Screenshot grounding data:

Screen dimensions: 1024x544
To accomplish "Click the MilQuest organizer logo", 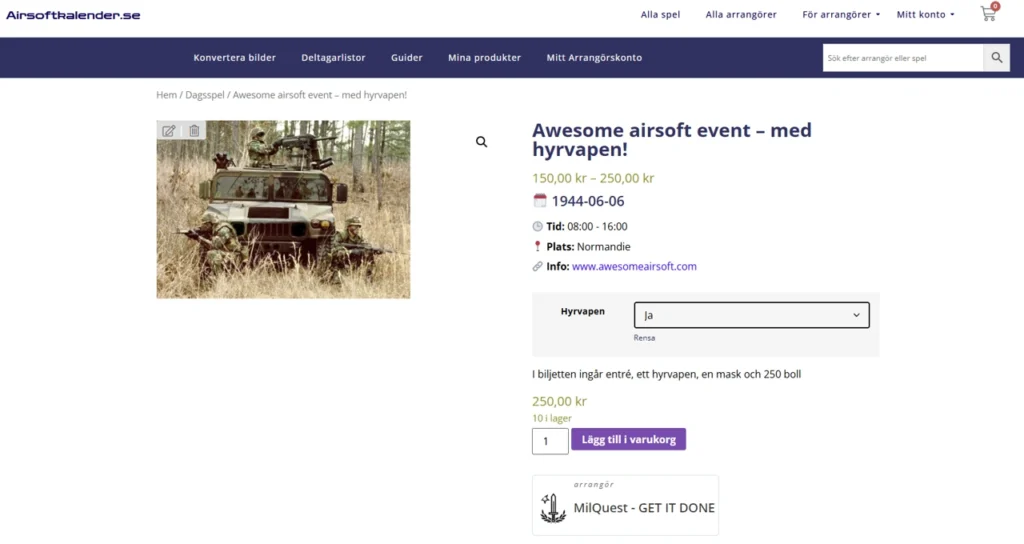I will pos(552,507).
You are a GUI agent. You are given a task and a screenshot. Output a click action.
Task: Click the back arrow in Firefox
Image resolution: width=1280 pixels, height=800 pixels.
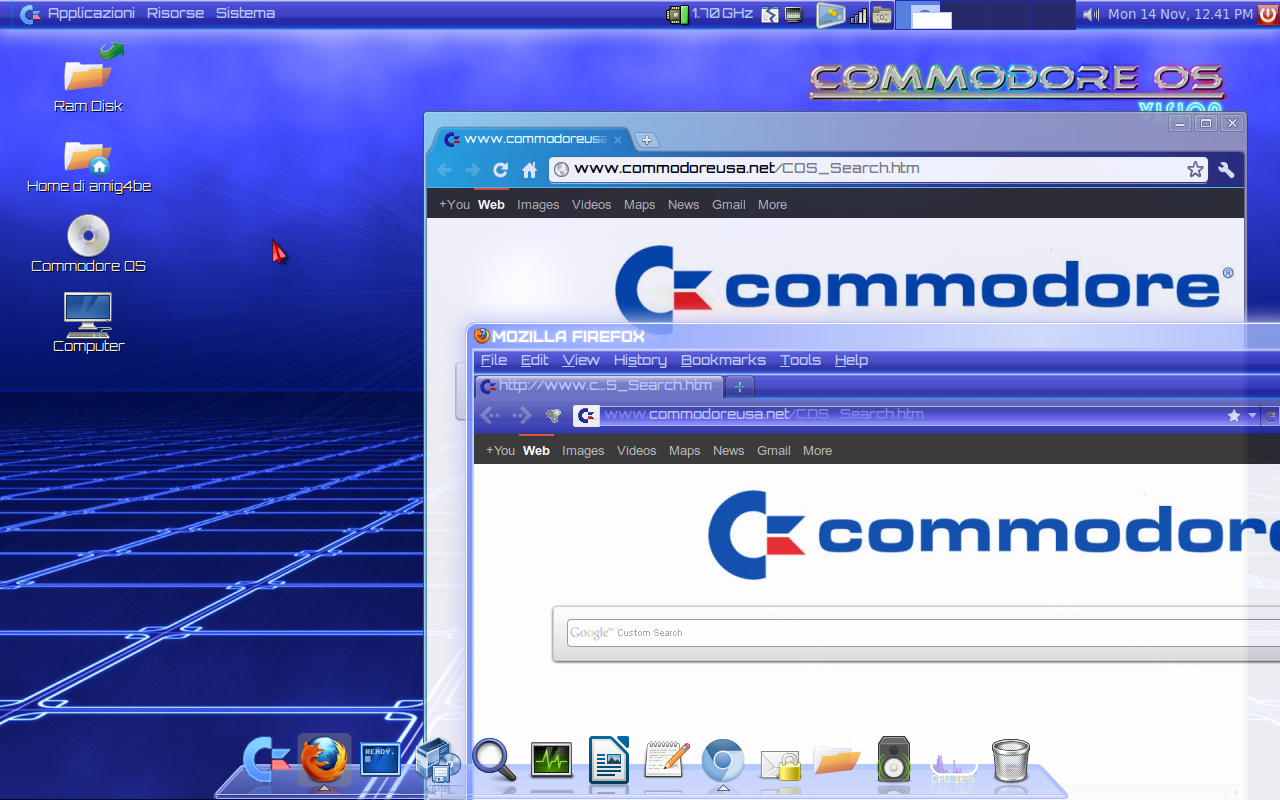tap(490, 414)
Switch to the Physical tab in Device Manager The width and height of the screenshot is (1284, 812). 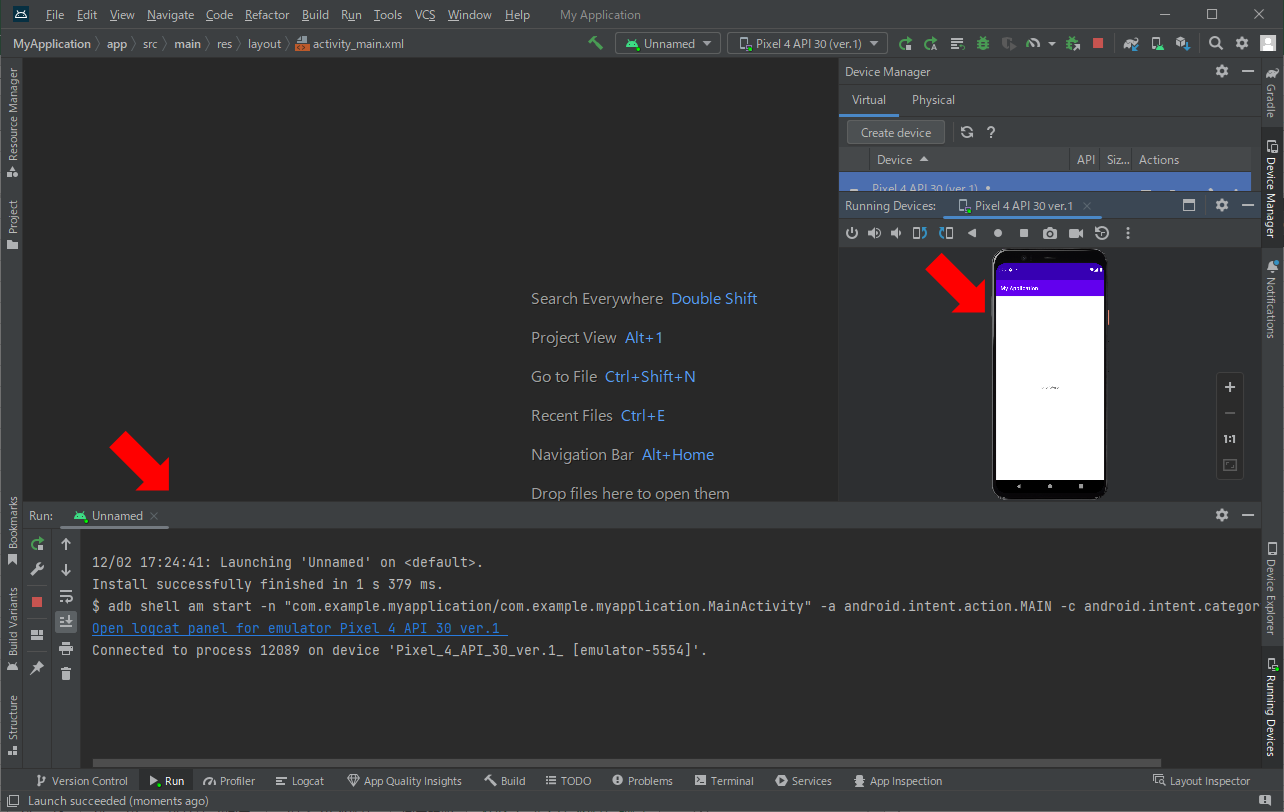[x=932, y=100]
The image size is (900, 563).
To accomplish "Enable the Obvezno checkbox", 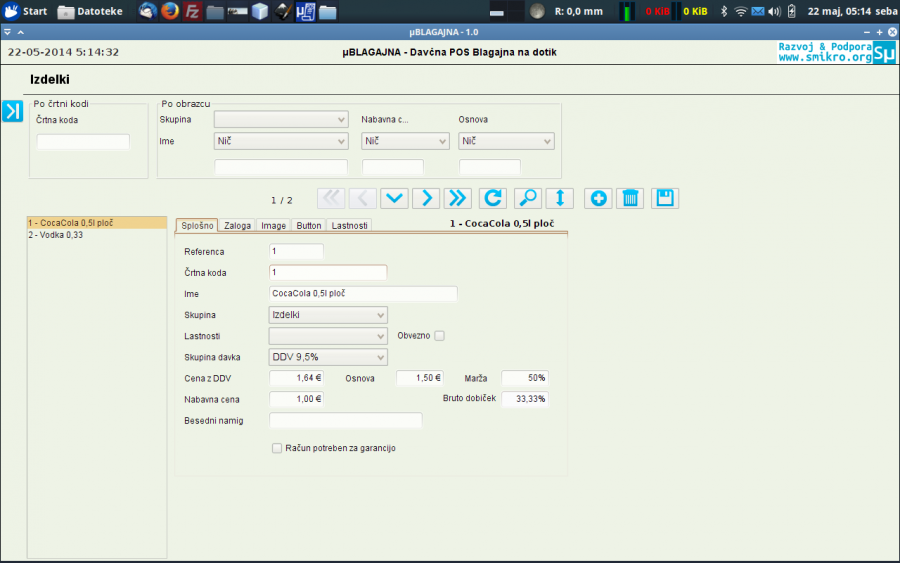I will click(438, 336).
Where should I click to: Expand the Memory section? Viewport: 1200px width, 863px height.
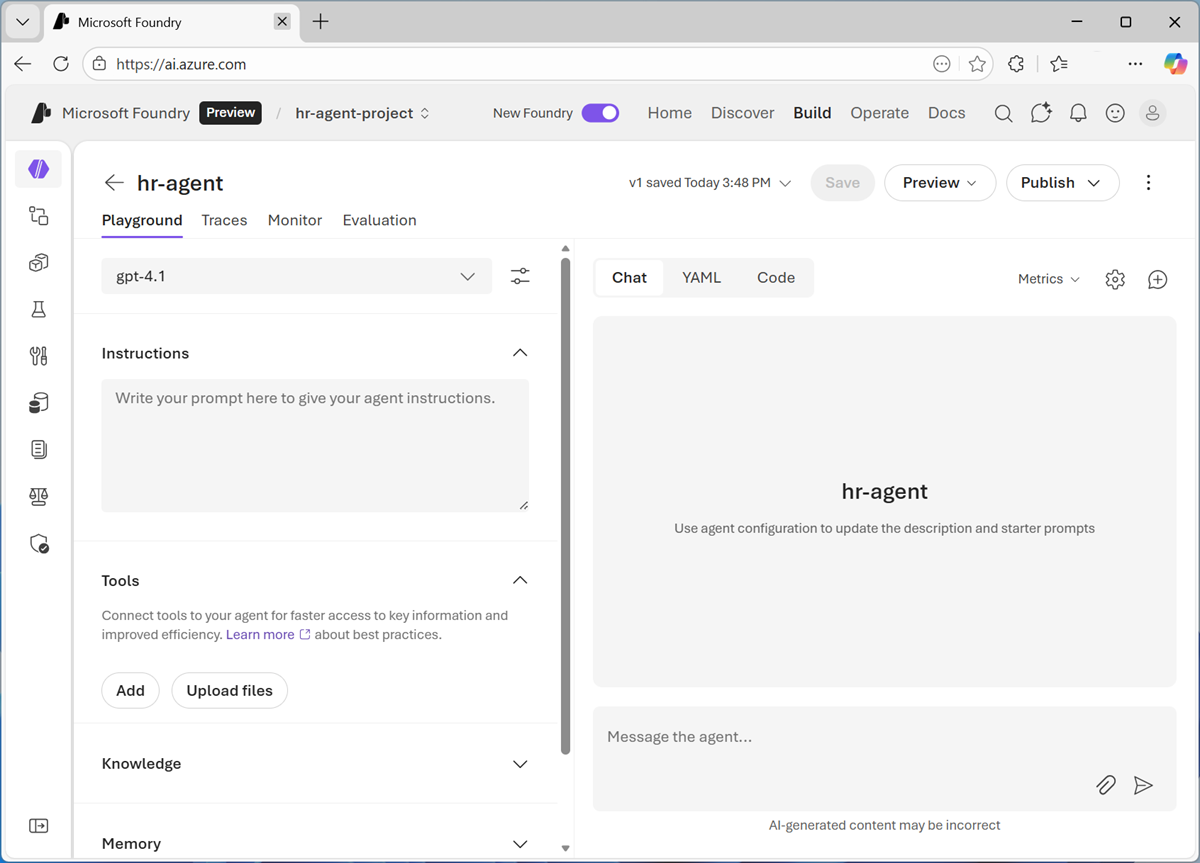(x=520, y=843)
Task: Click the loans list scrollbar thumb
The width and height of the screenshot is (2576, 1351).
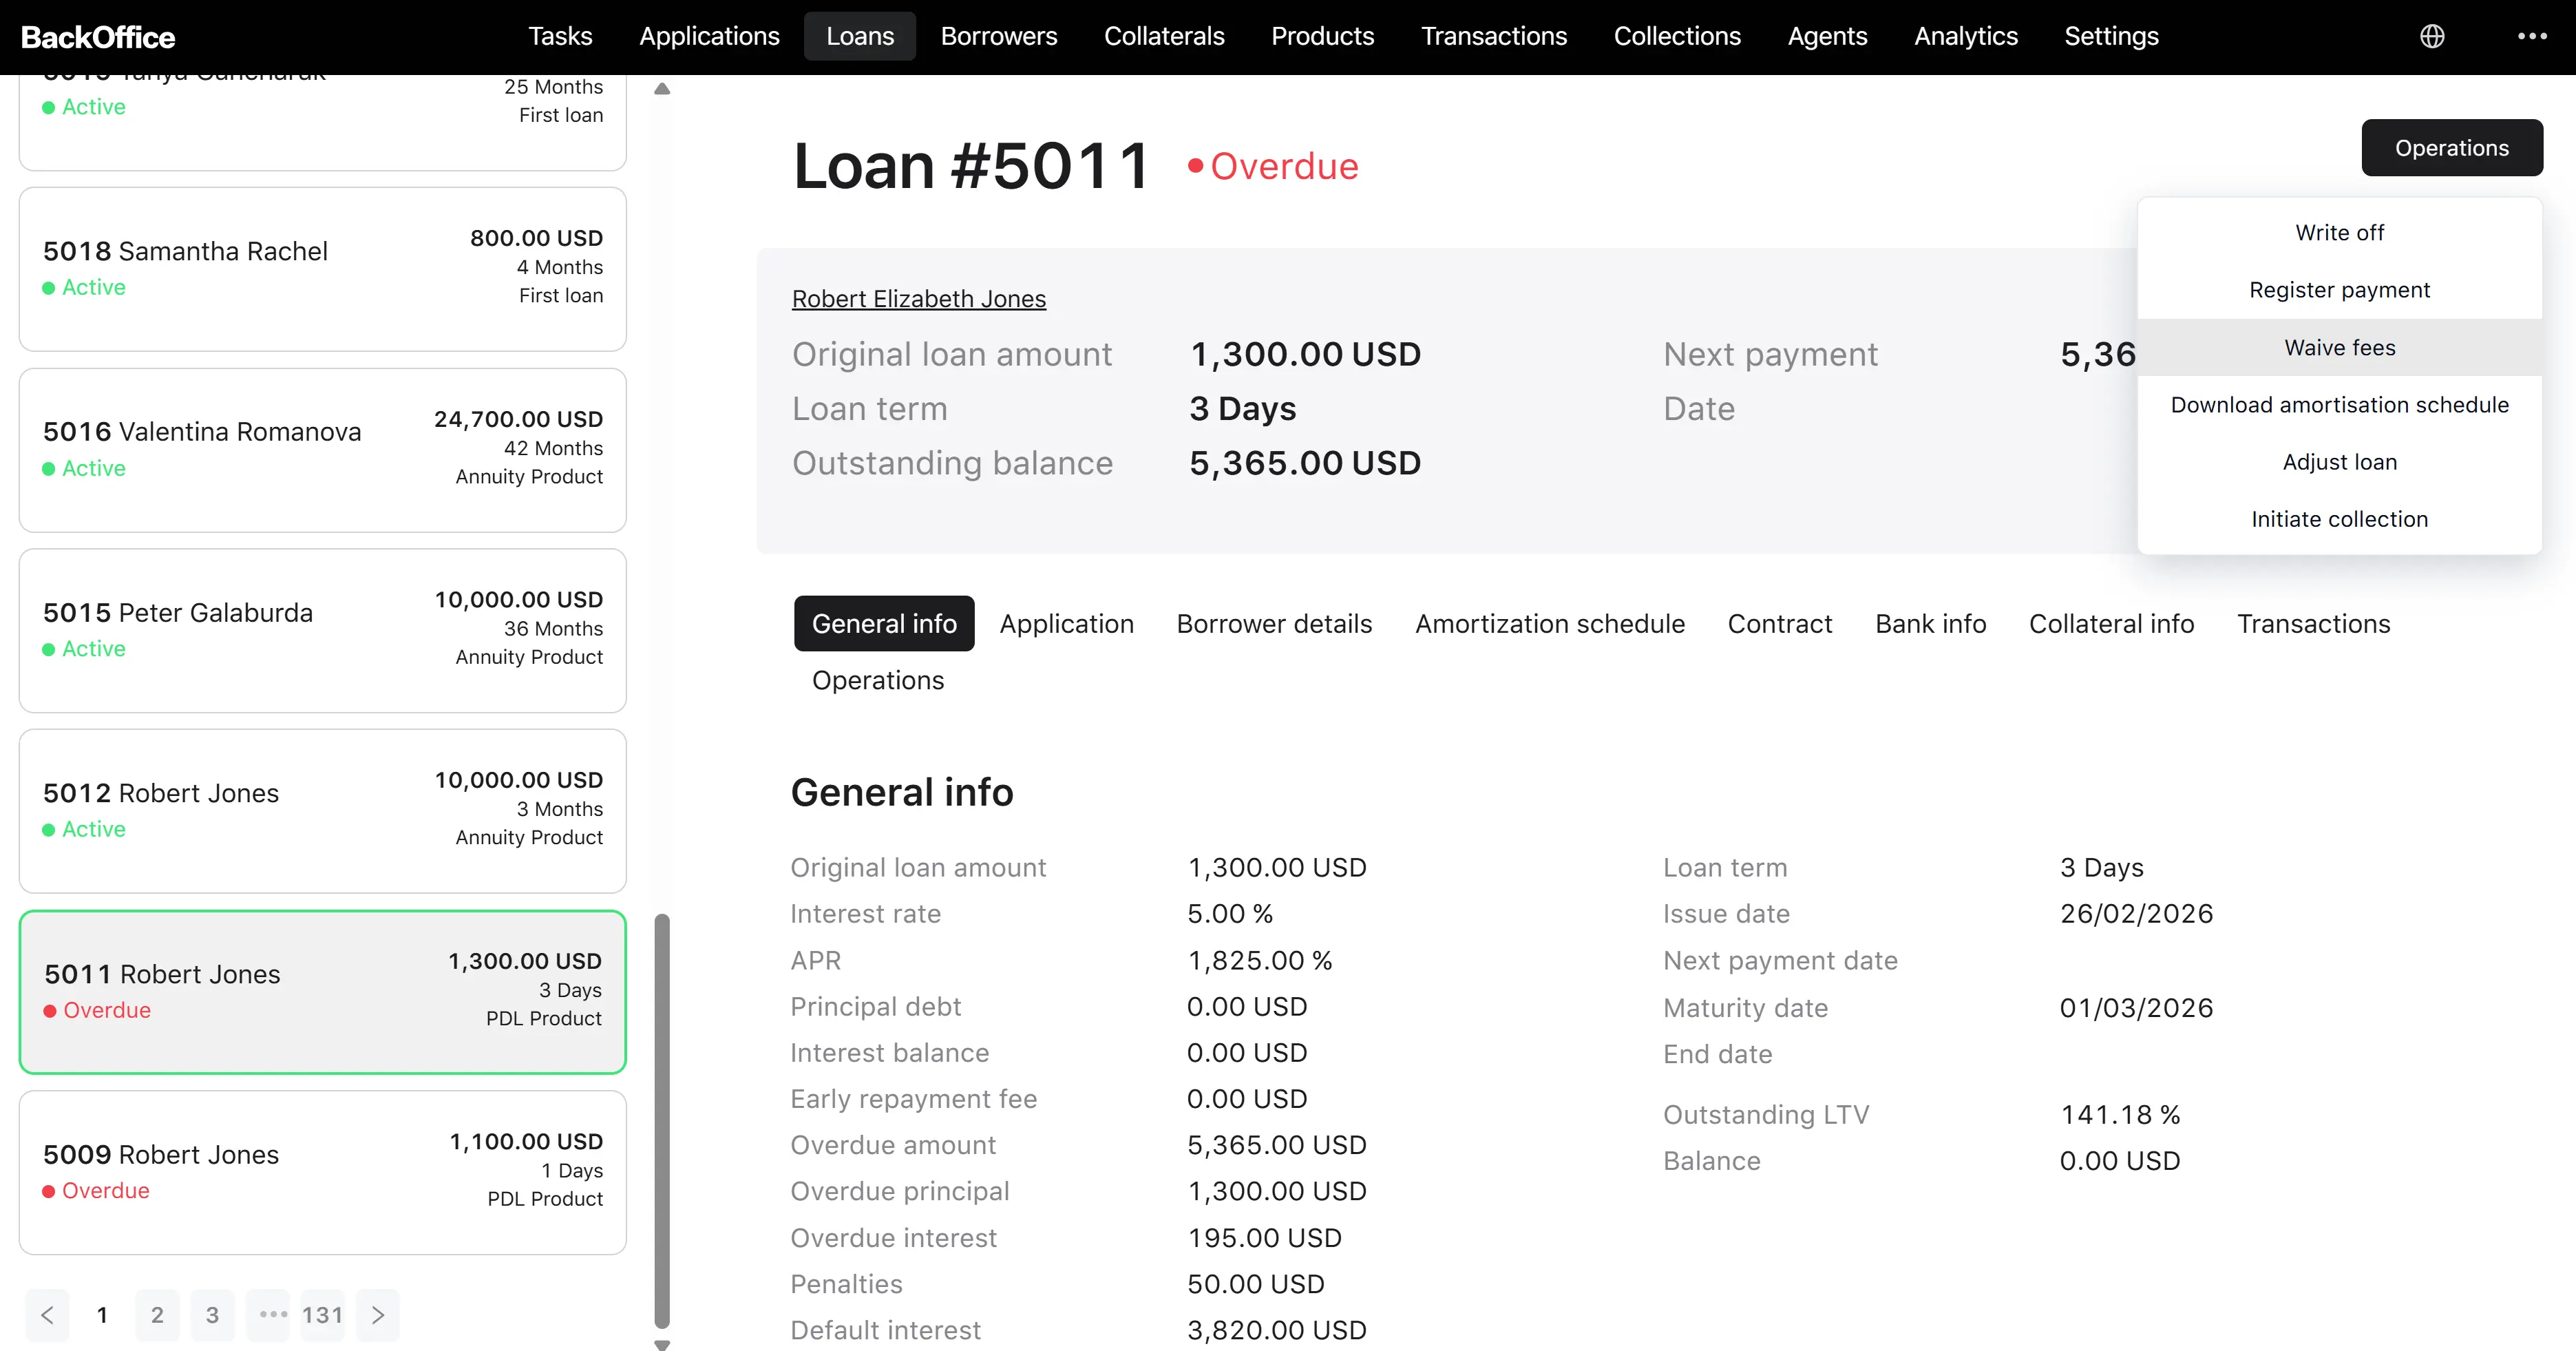Action: pyautogui.click(x=662, y=1120)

→ Task description
Each line from the one holding "The width and height of the screenshot is (2576, 1351)." through the last line of the records above must be duplicated exactly, and pictures must not be.

→ Output of the exercise
The width and height of the screenshot is (2576, 1351).
Action: pyautogui.click(x=662, y=1120)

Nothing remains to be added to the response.